Elle sourit et ouvrit, prête à se faire accueillir par la chienne de vingt-huit kilos. Alors qu’elle lui sautait dessus, lui arrachant des rires de joie, elle aperçut Asad qui la regardait. Sada sembla attendre un autre invité et fut surprise que l’on referme la porte.

« Demain j’irai chercher Adsa, il est trop tard ce soir. Expliqua Dasa en flattant encore une fois le large cou de la chienne. Bonsoir mon amour. Le jeune homme avança sur elle et l’enlaça de ses bras forts. Dasa soufra un peu de cette étreinte, mais n’en dit mot, comblée par la chaleur qui en émanait. Asad ne pouvait s’empêcher de la garder ainsi, le miracle de son retour lui chavirait le coeur, il en aurait presque pleuré. Même s’il la connaissait assez pour l’avoir laissé partir. Il avait confiance en elle, mais surtout en ce qu’elle réveillait chez les autres. Ce visage lui-même inspirait bienveillance. Comment auraient-ils put croire qu’elle était de dehors ? C’est pour cela qu’elle était la mieux placée pour aller là-bas. Il devait bien admettre qu’elle se débrouillait fort bien toute seule, même si cela le faisait enrager, en particulier quand il n’avait rien à faire que de se cacher en l’attendant. Situation qui ne lui seyait guère.

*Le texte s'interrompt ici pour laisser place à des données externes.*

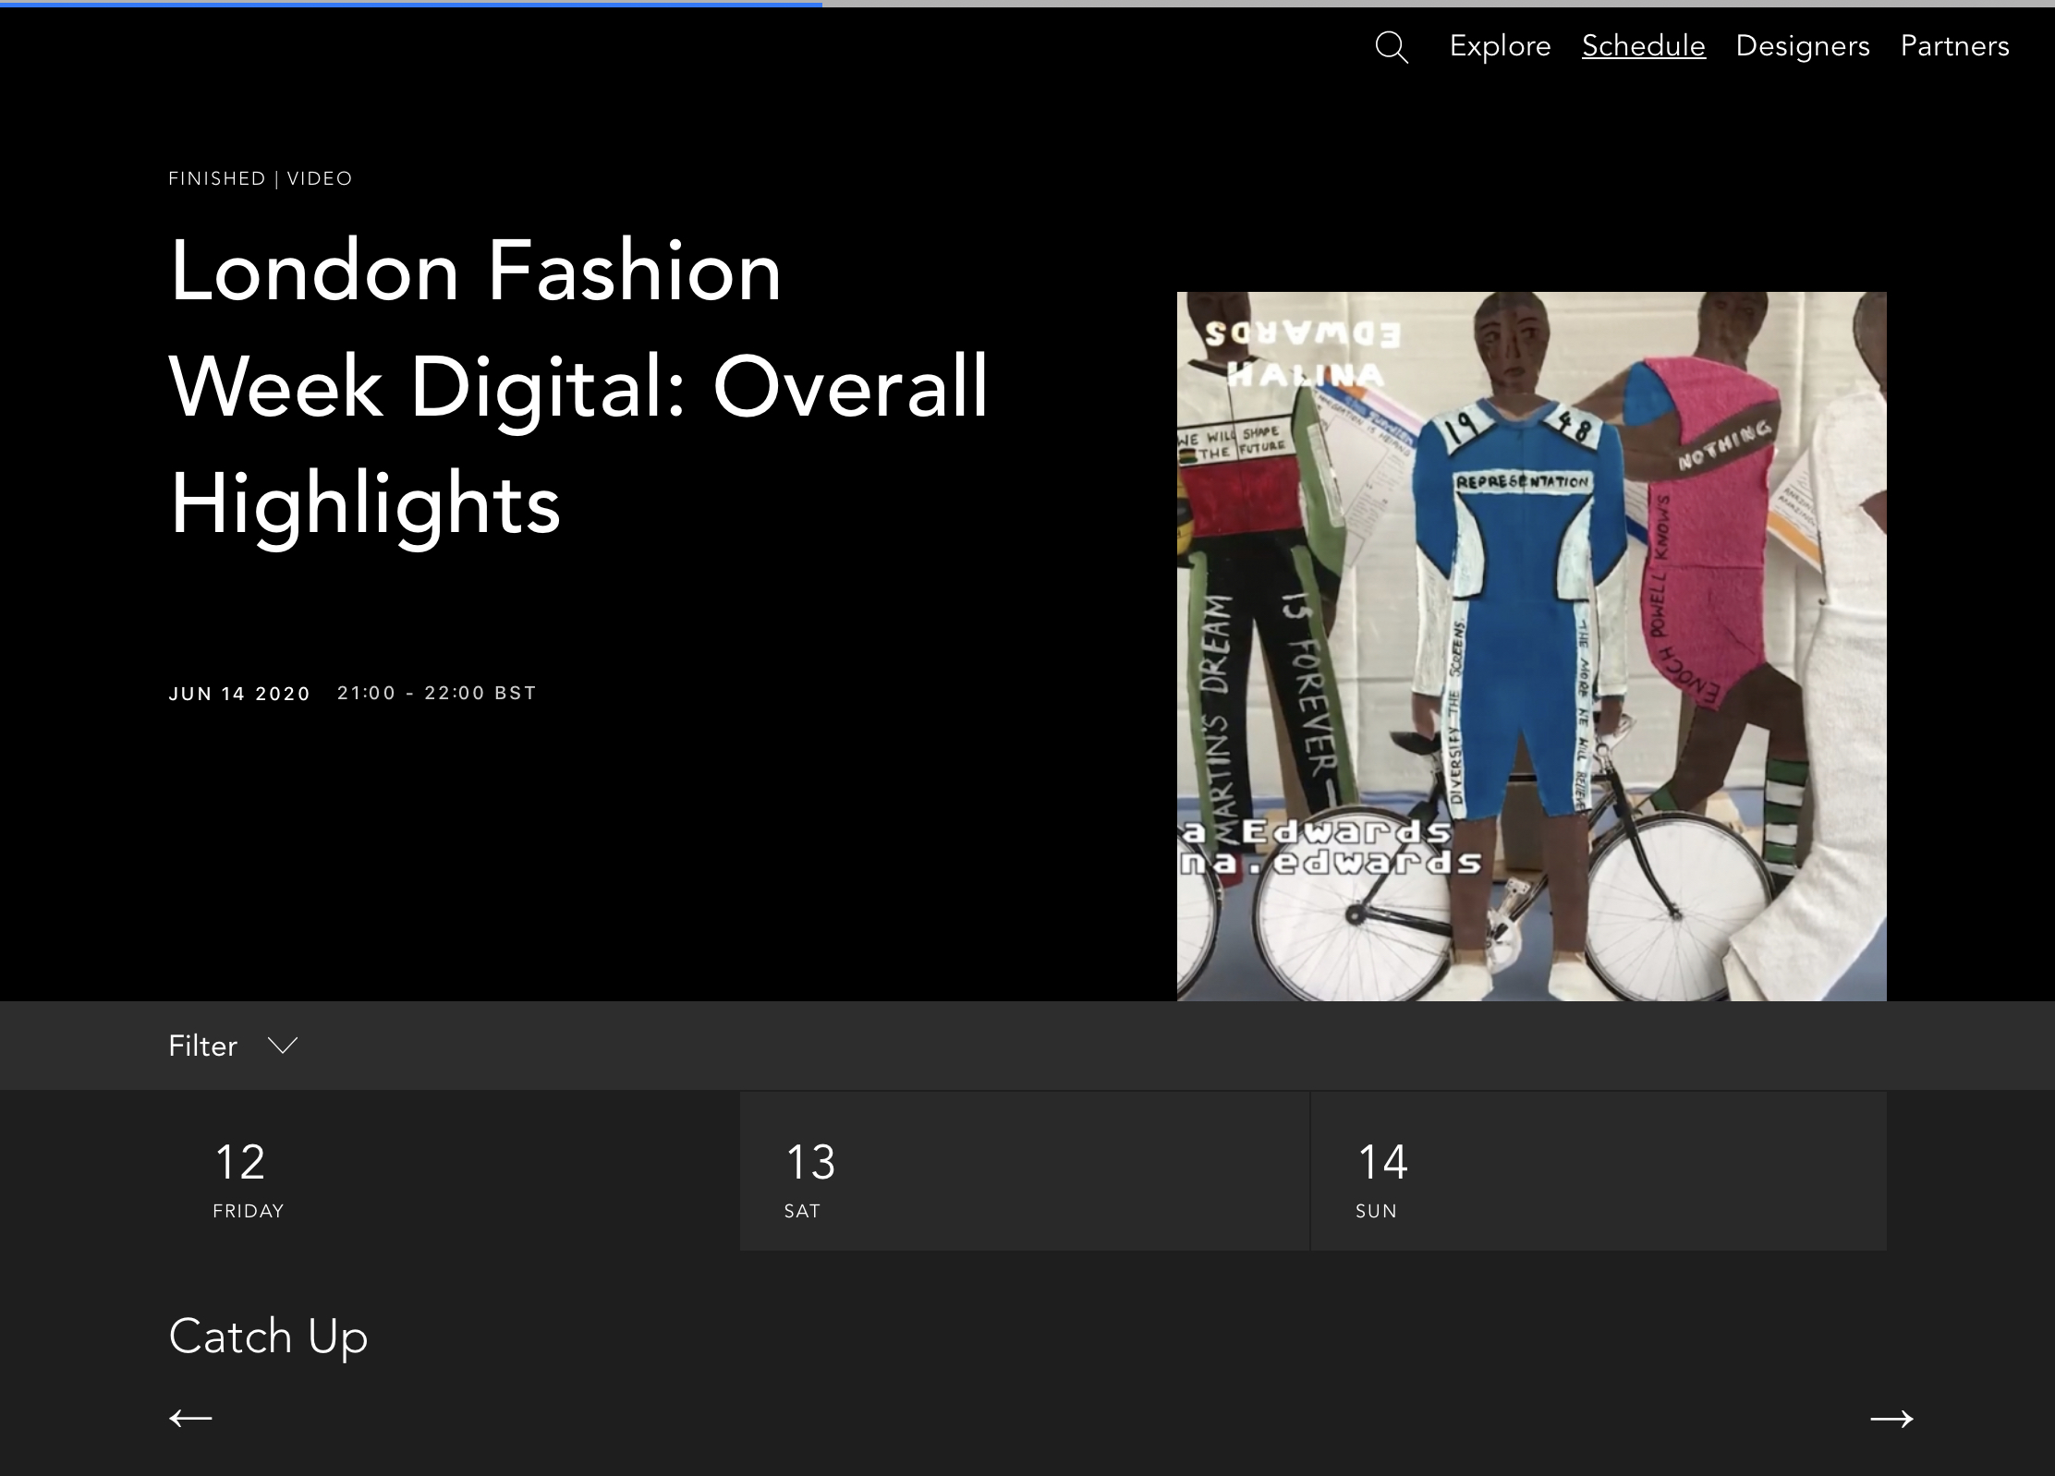Screen dimensions: 2055x1476
Task: Open the Designers navigation link
Action: (x=1802, y=46)
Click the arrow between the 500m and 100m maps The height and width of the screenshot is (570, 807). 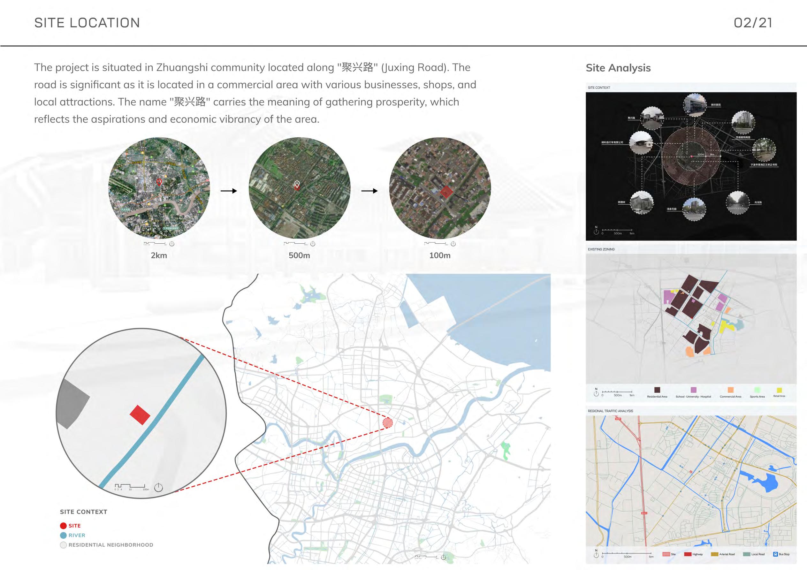tap(369, 191)
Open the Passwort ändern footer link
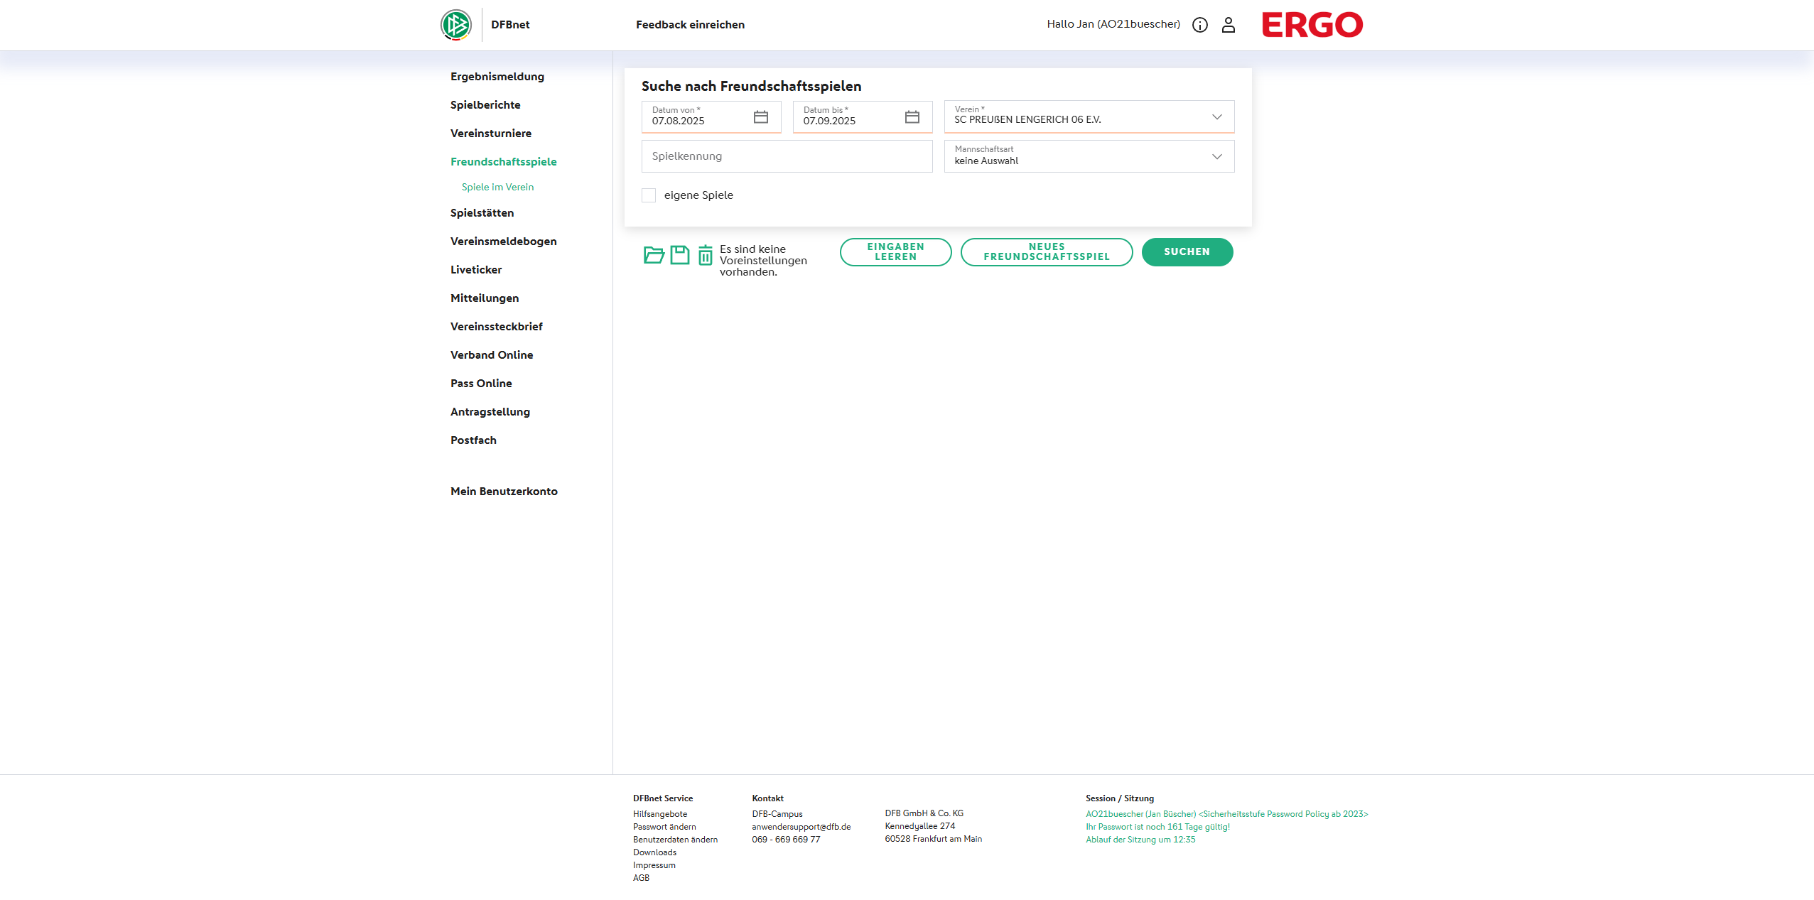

Dsaa avait de ça, aussi partait-il souvent en binôme. Mais plus maintenant. Leur ami était devenu fou en apprenant le sort de sa jeune sœur de sept ans. Ils avaient réussit à le localiser sans difficultés. Mais non à l’attraper, aussi avait-il été abattu pour être amené dedans. Daas avait le même âge quand ses parents avaient été exécutés. Elle avait survécut un bon moment. Mais son désir de faire le mal à ceux qui l’avait tant fait souffrir, la perdit. Elle avait disparue. Evanouie. Elle ne fut ni la première, ni la dernière. Maintenant, ils étaient tous les quatre, eux deux avec leurs chiennes, depuis des mois. Or les veilleurs, dont ils se cachaient, nul autre être vivant n’avait été sur leur route dans cette terre stérile dont les immeubles, vieux de deux cents ans, ne tenait plus, ni sous leur pied, ni sous le vent. Ils avaient eut beaucoup de chance de tomber sur ce collège.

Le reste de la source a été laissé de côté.